Сонечка перебирала пальчиками на клавишах фортепиано и в разговор не вслушивалась, зато её мамаша забеспокоилась, как бы не сглазили дочку, поэтому перевела беседу в другое русло:
– А как Ваша крестница – Варвара Сергеевна?
– Уж больно чахлая, – пренебрежительно махнула рукой Глафира Никитична.
Себя считала она честным человеком, не боящимся сказать правду. И в глаза, и за глаза.
– Вот уж жаль, – промолвила Татьяна Владимировна. – Знавала я её родительницу. Очень добрая женщина. Были они с супругом, правда, небогаты, но очень замечательные люди.
– Её родительница, моя внучатая племянница, тоже была слаба характером. Но про покойных лучше никак, – тут Глафира Никитична сделала исключение в своих принципах. – А Варя совсем синий чулок. Сидит, целыми днями книжки читает. Я стараюсь привлечь её к рукоделию. Вот она и чередует книги и шитьё с вязанием и вышиванием.
– Разумно. Но удастся ли ей выйти замуж?
– Не знаю.
– А она ведь училась с нашей Сонечкой. Соня, – позвала Татьяна Владимировна дочь. Та оставила клавиши и развернулась к женщинам. – Вот Глафира Никитична хвалит твою подружку, Вареньку Палетову, говорит, что рукодельница добрая.
– Ах, Глафира Никитична, – Соня подошла к женщинам, – как жаль, что сегодня она не приехала. Было бы так приятно увидеться.
– Действительно, Глафира Никитична, – вмешалась тут в разговор молчавшая до этого Ольга Павловна.
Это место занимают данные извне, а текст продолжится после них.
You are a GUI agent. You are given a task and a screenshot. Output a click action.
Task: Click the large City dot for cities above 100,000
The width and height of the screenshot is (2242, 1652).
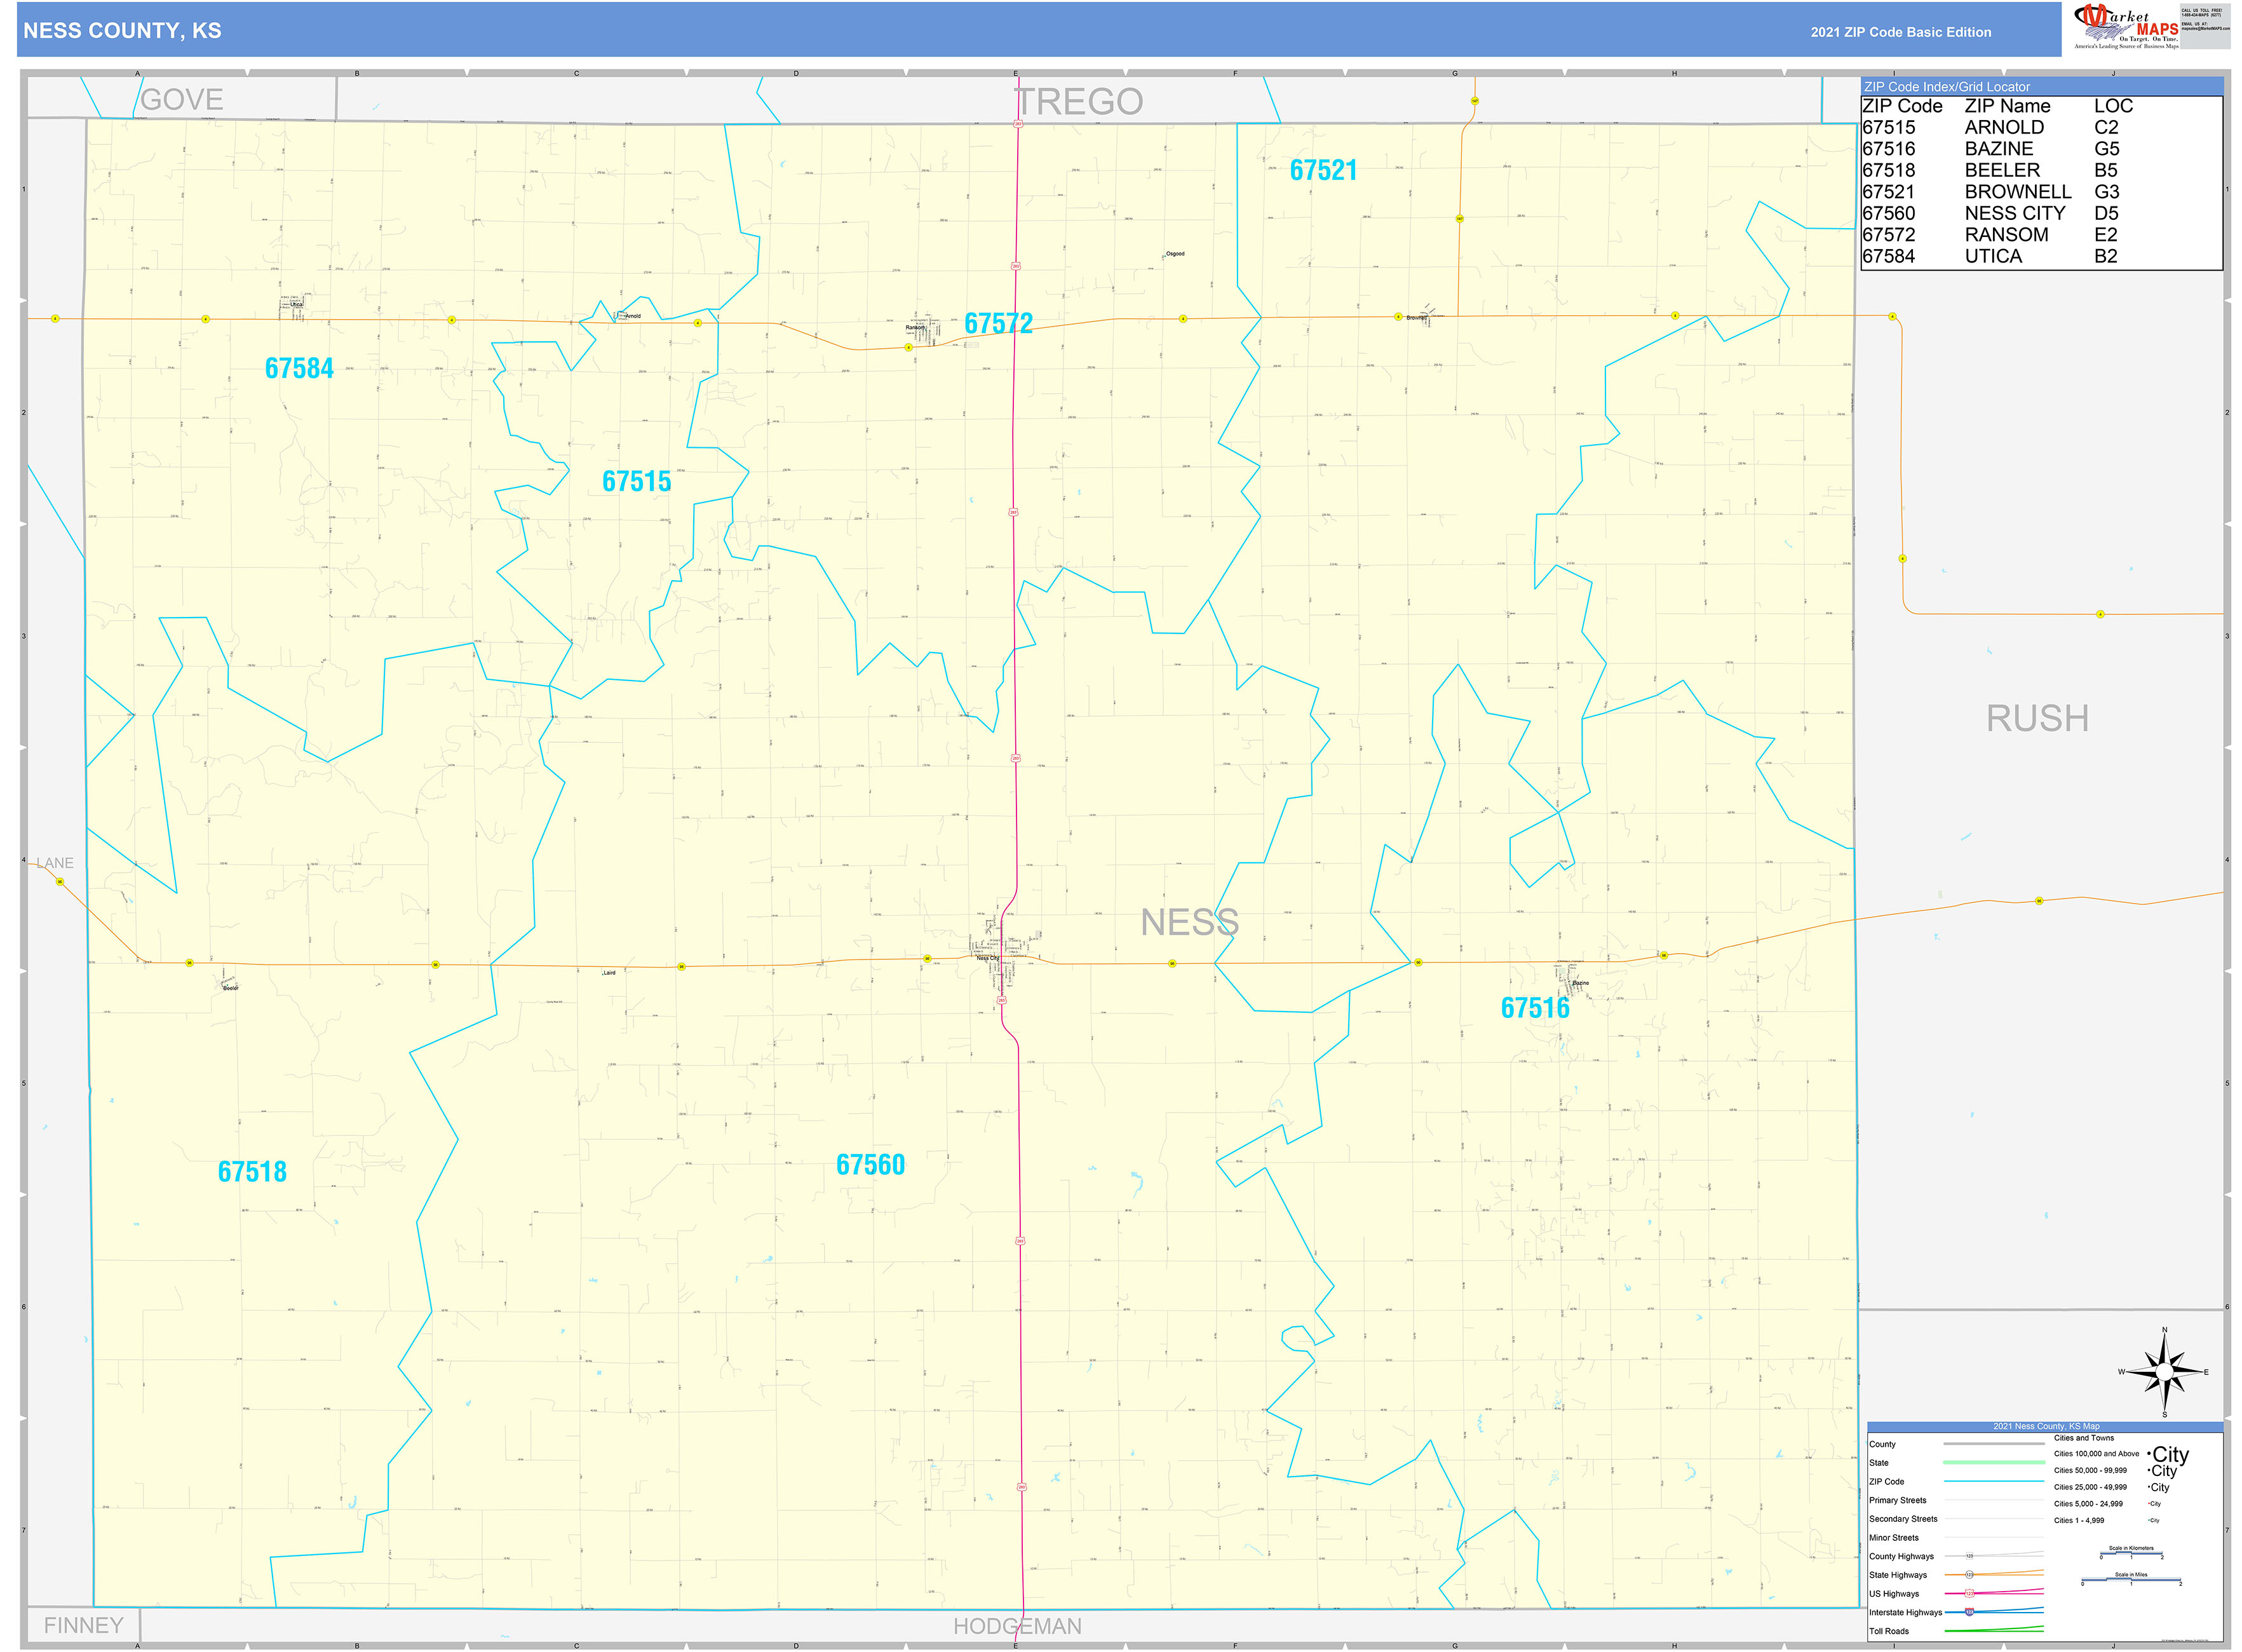pyautogui.click(x=2149, y=1454)
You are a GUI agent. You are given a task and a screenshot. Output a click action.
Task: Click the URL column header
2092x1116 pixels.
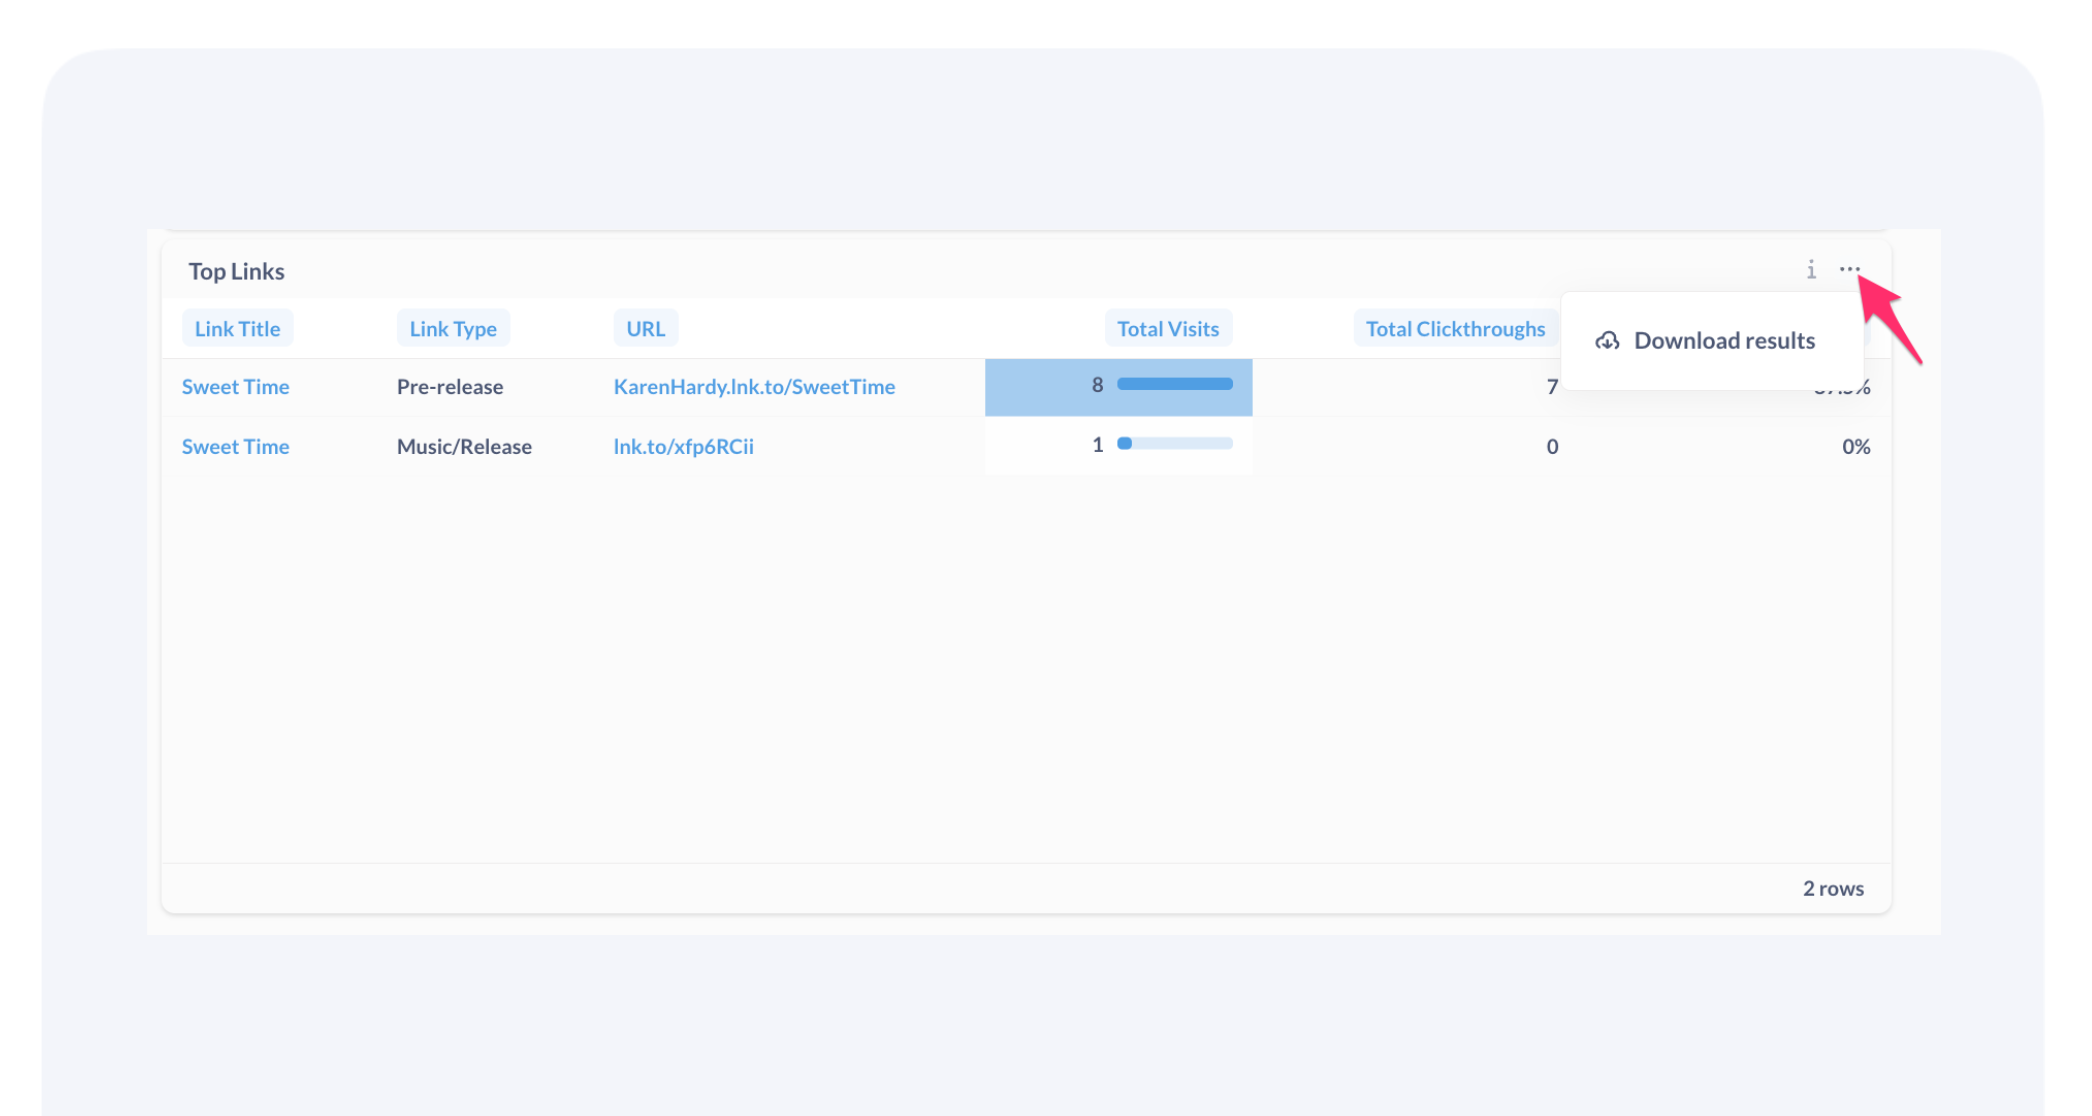point(645,329)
В присутствии тётки мужа она всегда робела, – привозите к нам Варю, мы будем рады.
– Девушкам вместе будет веселее. Сонечке надо теперь набраться сил и здоровья. А доброе старое знакомство только на пользу будет. Дорогая, – обратилась вновь Татьяна Владимировна к своей младшей дочери, – что же ты сегодня от фортепиано не отходишь? Погуляла бы в саду, посмотри, какое солнце. А возле беседки расцвёл розовый куст. Такая прелесть.
Сонечка, накинув лёгкую шаль, послушно вышла.
– Такая худенькая и бледная после пансиона. Уж не знаю, как её и подбодрить. А как поживают ваши добрые соседи? – Татьяна Владимировна спросила одновременно и Глафиру Никитичну, и свою старшую дочь, надеясь, что кто-нибудь невзначай доберётся до интересующего её молодого человека.
– Афанасий Петрович, как всегда, весь в делах. Поместье процветает, задумал маслозавод поставить.
Татьяна Владимировна задумалась. Хорош, конечно, но для Сонечки староват. Перевела взгляд на старшую дочь.
– У Александры Васильевны Горобец… Маменька, помните её?… Удар был, сейчас лежит, никого не узнаёт. Страшно-то как! На прошлой неделе к нам заезжала, ничто не предвещало, и вот такое.
– Помню её, конечно. Но она ведь в возрасте уже. Что ж делать?
– Да, съехались родственники… Маменька, а Николай Кузьмич всё же решил оставить службу.
– Это Думинский? – на всякий случай уточнила Татьяна Владимировна и подалась к дочери, приготовившись слушать.
– Ну так такое огромное поместье, – видя живой интерес, подхватила последнюю новость Глафира Никитична. – Где же тут совмещать. Теперь ему нужно в хозяйстве разбираться, да управлять.
«И жена ему добрая нужна. А кто может быть лучше Сонечки?»
– Значит, он сюда окончательно переехал?
– Ну, окончательно или нет, про то неведомо, но так скоро в дела наследства не вникнешь, времени много понадобится. – Глафира Никитична наклонилась к Татьяне Владимировне, – чем не жених для Сонечки?
– Маменька, – тут же уловила всеобщее настроение Ольга Павловна, – на следующей неделе у меня именины, думаю пригласить к нам на вечер соседей.
Татьяна Владимировна поняла, что пришло время действовать.